Gibbs had previously undergone a similar pre-trial hearing in November 2010 and was ordered to face court martial on charges including shooting and throwing grenades at unarmed civilians. That court martial is tentatively scheduled for October, a base spokesman said, based on the outcome of the reopened proceedings.
Gibbs' attorneys had asked for the hearing to question Morlock, who pleaded guilty in March to killing three Afghan civilians for thrills and covering up the murders.
"Up until now, we have had to rely on statements," Gibbs attorney Phillip Stackhouse told CNN before the hearing Thursday. "This will be our first chance to interview some of these witnesses."
Gibbs and Morlock are among 12 soldiers from the 5th Stryker Brigade accused of taking part in a plot to murder three Afghan civilians, plant weapons on them and cover up the alleged crimes.
Gibbs is accused of cutting off some of the men's body parts to keep as war trophies. He faces a potential life sentence in a military prison if convicted and has said the killings were justified under Army rules of engagement.
Morlock has already been sentenced to 24 years in prison.

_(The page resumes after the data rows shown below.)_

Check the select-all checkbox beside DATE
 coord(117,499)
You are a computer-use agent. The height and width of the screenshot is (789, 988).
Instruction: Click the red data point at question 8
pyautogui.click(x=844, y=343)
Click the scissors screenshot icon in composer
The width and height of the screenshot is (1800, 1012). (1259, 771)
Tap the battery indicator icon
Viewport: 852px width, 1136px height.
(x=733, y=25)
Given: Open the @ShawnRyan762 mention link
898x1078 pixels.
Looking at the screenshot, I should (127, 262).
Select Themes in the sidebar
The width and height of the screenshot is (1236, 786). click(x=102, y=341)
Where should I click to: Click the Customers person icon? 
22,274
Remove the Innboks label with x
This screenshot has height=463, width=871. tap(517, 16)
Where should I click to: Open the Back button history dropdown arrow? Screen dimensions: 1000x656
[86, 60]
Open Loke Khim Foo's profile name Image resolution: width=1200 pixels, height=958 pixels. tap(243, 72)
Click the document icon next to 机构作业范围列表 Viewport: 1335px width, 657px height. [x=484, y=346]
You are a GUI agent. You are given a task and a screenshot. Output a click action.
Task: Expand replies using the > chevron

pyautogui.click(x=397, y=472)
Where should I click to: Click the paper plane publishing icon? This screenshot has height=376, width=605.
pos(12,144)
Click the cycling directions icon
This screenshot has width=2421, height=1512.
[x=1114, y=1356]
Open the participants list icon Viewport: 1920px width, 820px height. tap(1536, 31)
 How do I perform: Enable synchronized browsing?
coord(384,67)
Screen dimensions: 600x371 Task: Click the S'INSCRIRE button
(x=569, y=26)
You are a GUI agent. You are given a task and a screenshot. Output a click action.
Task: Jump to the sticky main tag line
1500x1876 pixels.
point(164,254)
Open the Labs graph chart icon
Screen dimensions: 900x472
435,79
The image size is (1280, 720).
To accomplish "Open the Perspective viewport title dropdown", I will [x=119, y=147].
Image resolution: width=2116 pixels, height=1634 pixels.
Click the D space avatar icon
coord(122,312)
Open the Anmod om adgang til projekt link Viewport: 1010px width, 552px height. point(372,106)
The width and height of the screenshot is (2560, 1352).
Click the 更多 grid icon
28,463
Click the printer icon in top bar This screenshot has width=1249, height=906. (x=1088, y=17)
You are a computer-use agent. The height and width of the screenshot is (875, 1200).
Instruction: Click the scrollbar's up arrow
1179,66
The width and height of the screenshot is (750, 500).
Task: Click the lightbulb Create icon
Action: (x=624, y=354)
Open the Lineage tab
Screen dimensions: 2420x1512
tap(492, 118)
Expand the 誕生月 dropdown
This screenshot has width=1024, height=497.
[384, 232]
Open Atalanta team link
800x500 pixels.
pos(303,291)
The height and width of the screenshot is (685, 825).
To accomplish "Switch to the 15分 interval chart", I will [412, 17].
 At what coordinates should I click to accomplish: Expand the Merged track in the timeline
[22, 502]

In a low, often mumbling voice, Morlock Thursday detailed how he and his fellow soldiers abused drugs and after Gibbs joined their ranks they plotted to kill Afghan civilians and plant "drop weapons" on the men to make them appear as if they were insurgents.
Morlock said he and Gibbs talked about how the "drop weapons" would make it look like the soldiers had first come under attack before firing. They left the timing of the alleged killings, he said, up to chance.
"There was never anything planned," Morlock testified. "Like this date, this time. We found an opportunity."
Several soldiers are also charged with taking pictures of the corpses, and one soldier is charged with stabbing a corpse.
The German news outlet Der Spiegel published photographs of what it identified as Morlock and another soldier posing over the bodies of dead Afghans.
Two images show the soldiers kneeling by a bloody body sprawled over a patch of sand and grass. A third shows what appears to be two bodies propped up, back to back, against a post in front of a military vehicle.
The photographs were "repugnant to us as human beings and contrary to the standards and values of the United States Army," the "Army said in a statement.
"We apologize for the distress these photos cause," the Army's statement added.
Army officials asserted in the statement that ongoing court-martial proceedings related to the alleged atrocities "speak for themselves."
Army prosecutors have painted a picture of Gibbs as the ringleader of the group who allegedly pressured his fellow soldiers into targeting civilians and who tattooed skulls on his legs to keep track of his own alleged body count.
But during the Thursday hearing, Morlock said he and other soldiers had discussed killing civilians during their tour in Afghanistan even before Gibbs allegedly came to them with a plan.
"It wasn't a completely new conversation," Morlock told the court. "It wasn't far-fetched. Rolling around our minds I guess."
The hearing is scheduled to last through Friday.
All the accused men were members of a 2nd Infantry Division brigade operating near Kandahar in southern Afghanistan in 2009 and 2010.
In addition to Gibbs, Adam Winfield, of Cape Coral, Florida; and Spc. Michael Wagnon, of Las Vegas also face murder charges.
Staff Sgt. David Bram of Vacaville, California, faces charges including soliciting the murder of an Afghan civilian.
The other men face a variety of charges including helping to cover up the killings and intimidating other soldiers to keep quiet about the alleged plot and alleged drug use in the unit.